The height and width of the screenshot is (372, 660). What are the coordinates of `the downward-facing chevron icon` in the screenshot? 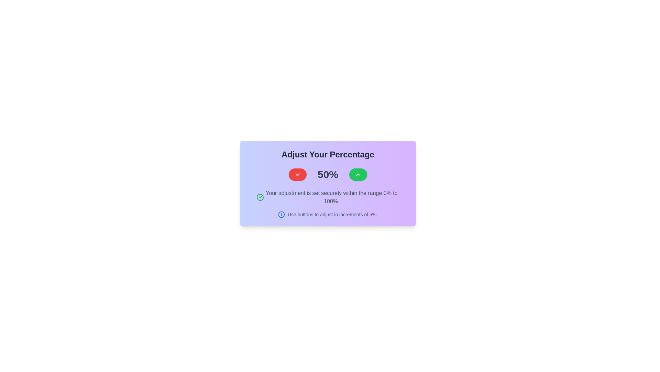 It's located at (298, 174).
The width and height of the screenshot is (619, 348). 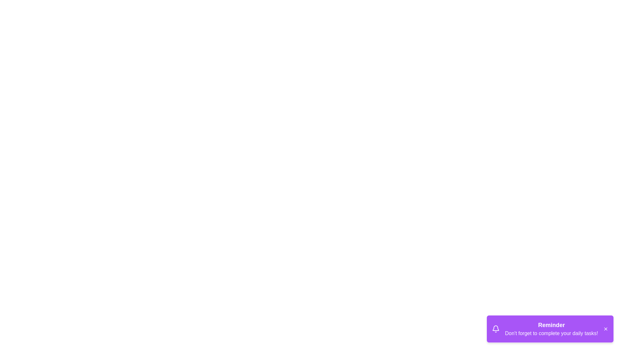 What do you see at coordinates (605, 329) in the screenshot?
I see `close button to dismiss the notification` at bounding box center [605, 329].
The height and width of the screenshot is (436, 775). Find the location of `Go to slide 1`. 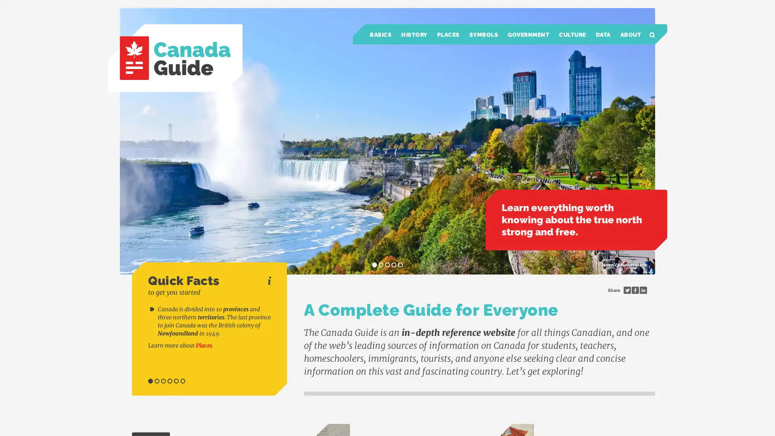

Go to slide 1 is located at coordinates (151, 381).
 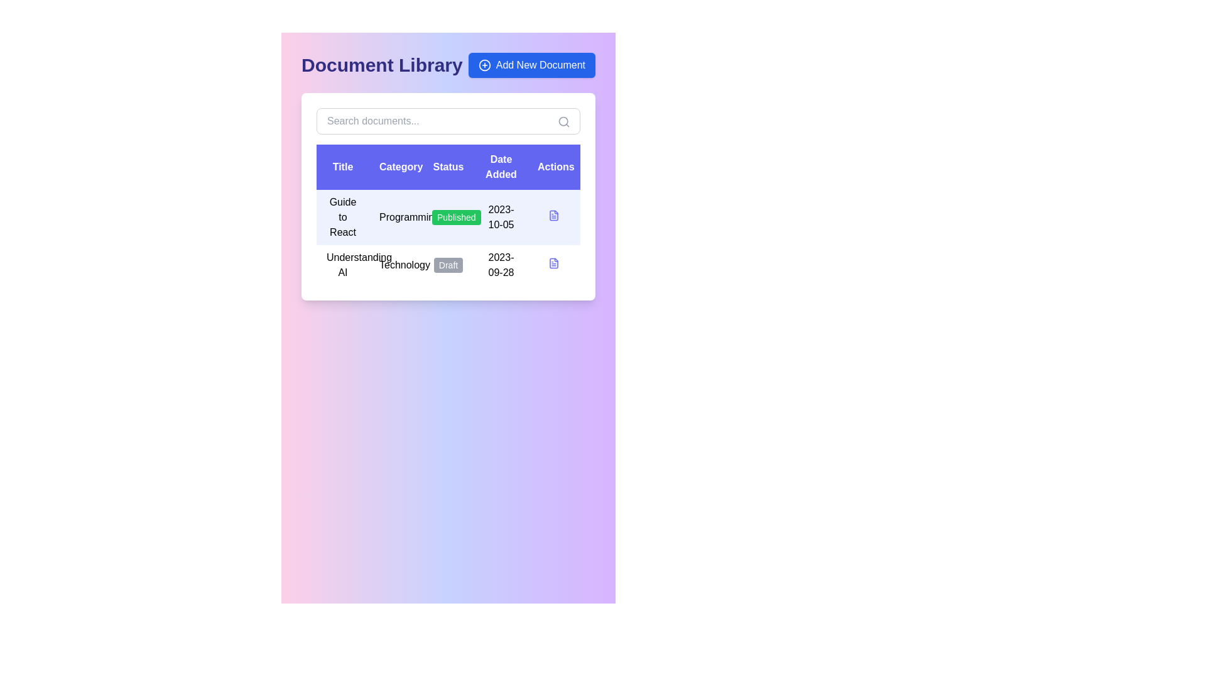 What do you see at coordinates (554, 214) in the screenshot?
I see `the document action icon located in the 'Actions' column of the first row in the document table` at bounding box center [554, 214].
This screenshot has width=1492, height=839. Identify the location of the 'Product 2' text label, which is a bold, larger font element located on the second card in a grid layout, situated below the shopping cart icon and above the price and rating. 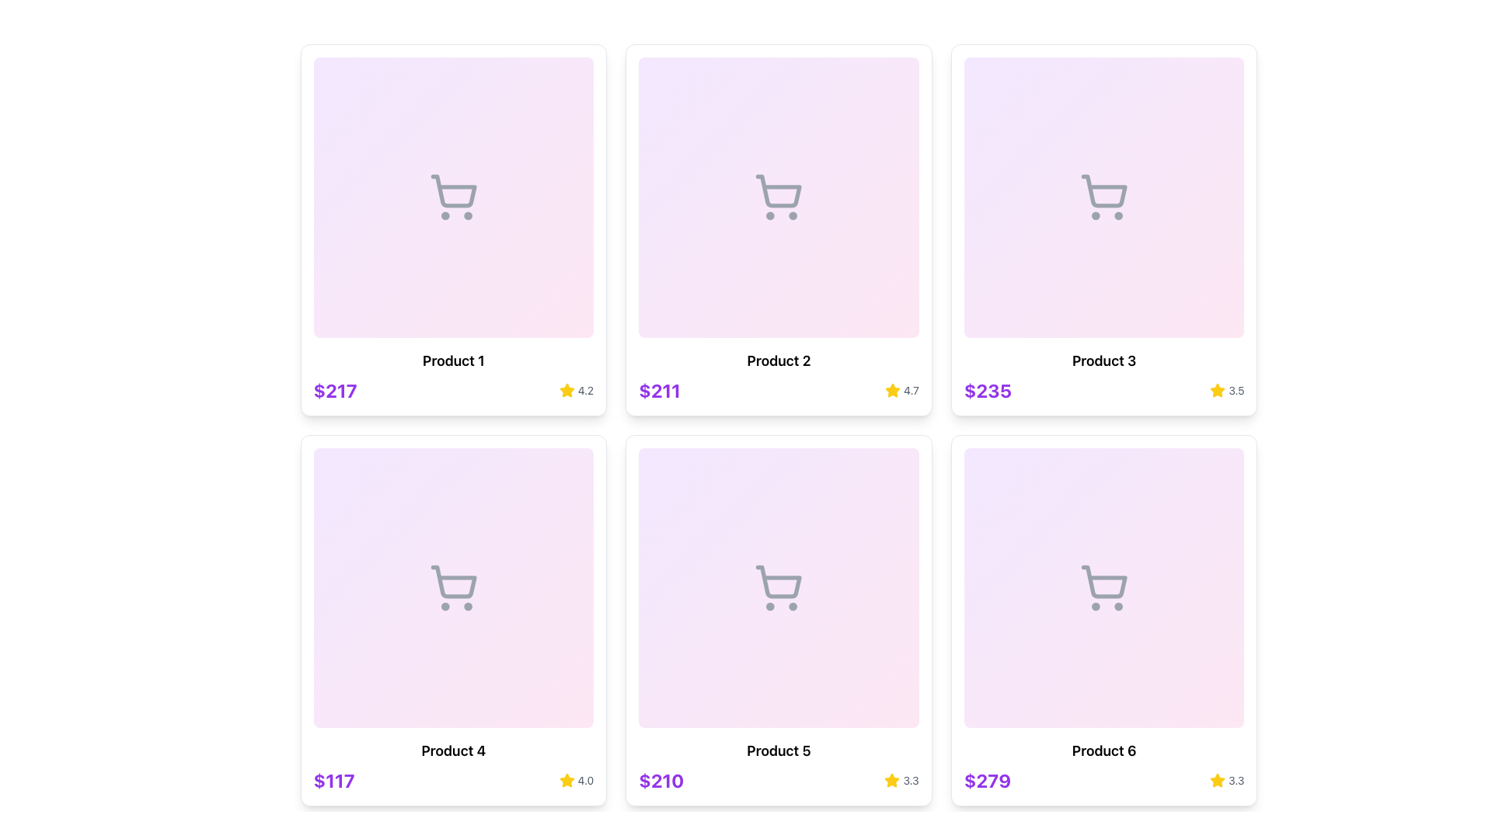
(779, 361).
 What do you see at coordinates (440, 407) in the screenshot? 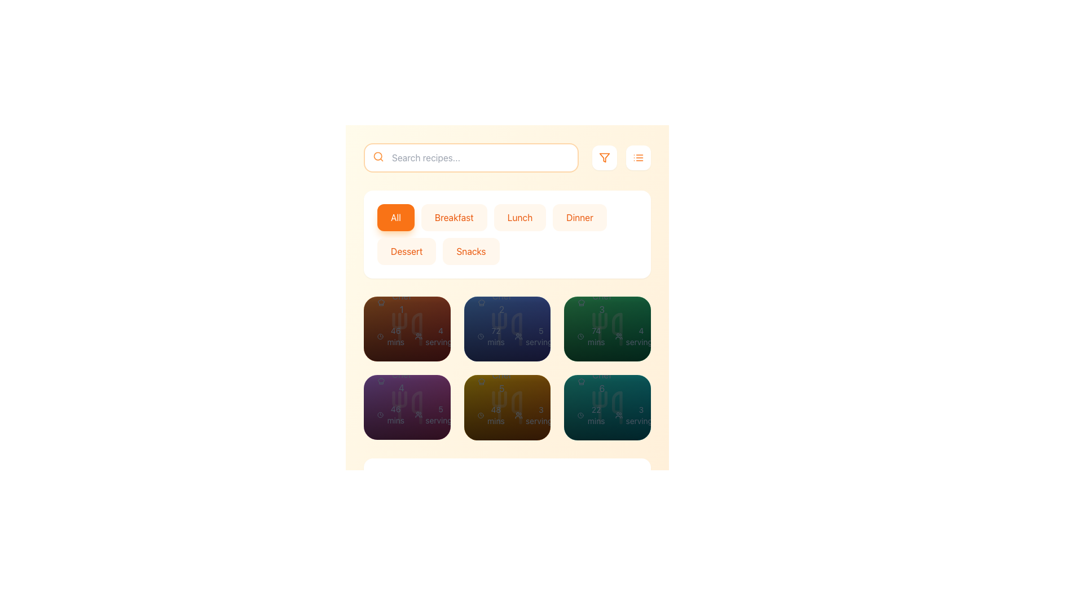
I see `the share button located` at bounding box center [440, 407].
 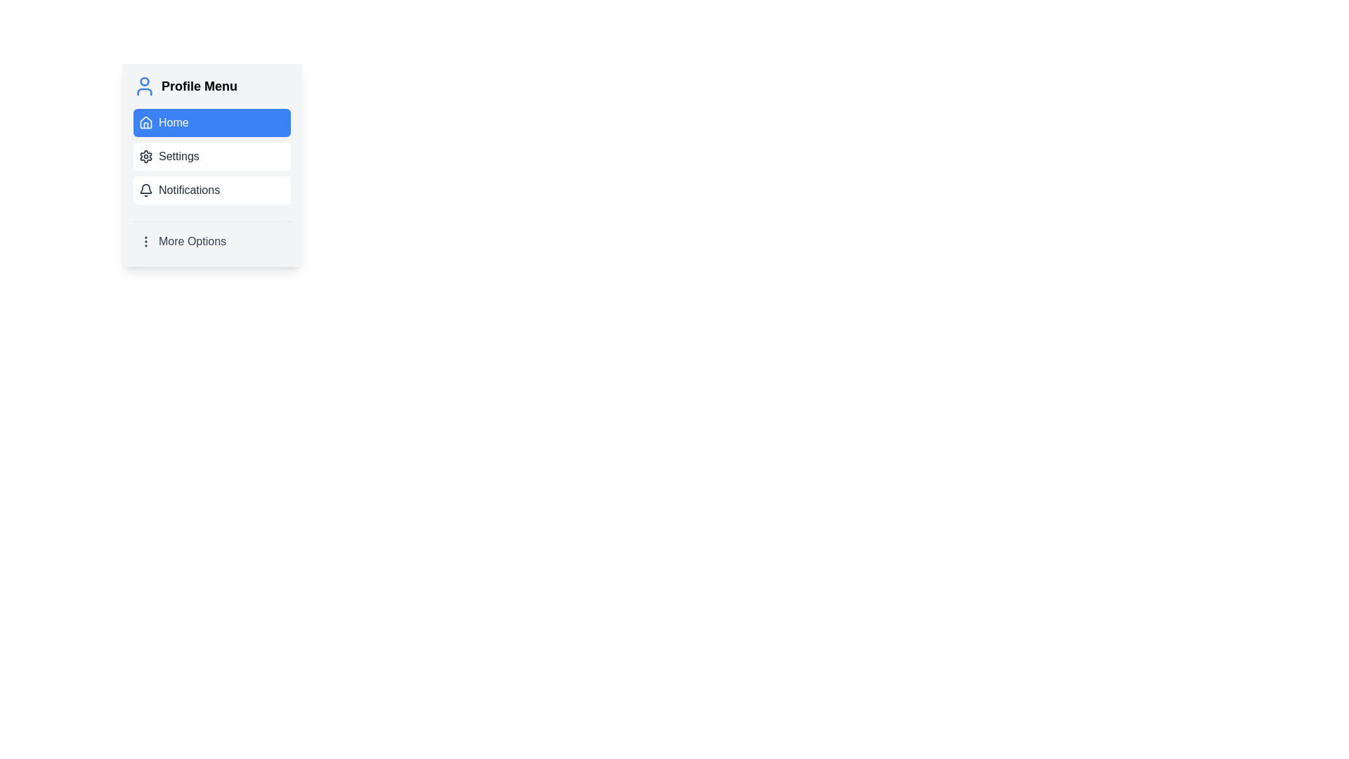 I want to click on the house-shaped navigation icon located in the top menu next to the 'Home' text, so click(x=145, y=122).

What to work on: Reproduce the entries verbatim, everything from the line containing "The height and width of the screenshot is (436, 775)." down to the line containing "(779, 361).", both included, and omit the pictures from your answer.

Full solution:
The height and width of the screenshot is (436, 775). Find the location of `Go to slide 1`. 

Go to slide 1 is located at coordinates (151, 381).
  What do you see at coordinates (554, 214) in the screenshot?
I see `the document action icon located in the 'Actions' column of the first row in the document table` at bounding box center [554, 214].
This screenshot has width=1492, height=839. Identify the location of the 'Product 2' text label, which is a bold, larger font element located on the second card in a grid layout, situated below the shopping cart icon and above the price and rating. 
(779, 361).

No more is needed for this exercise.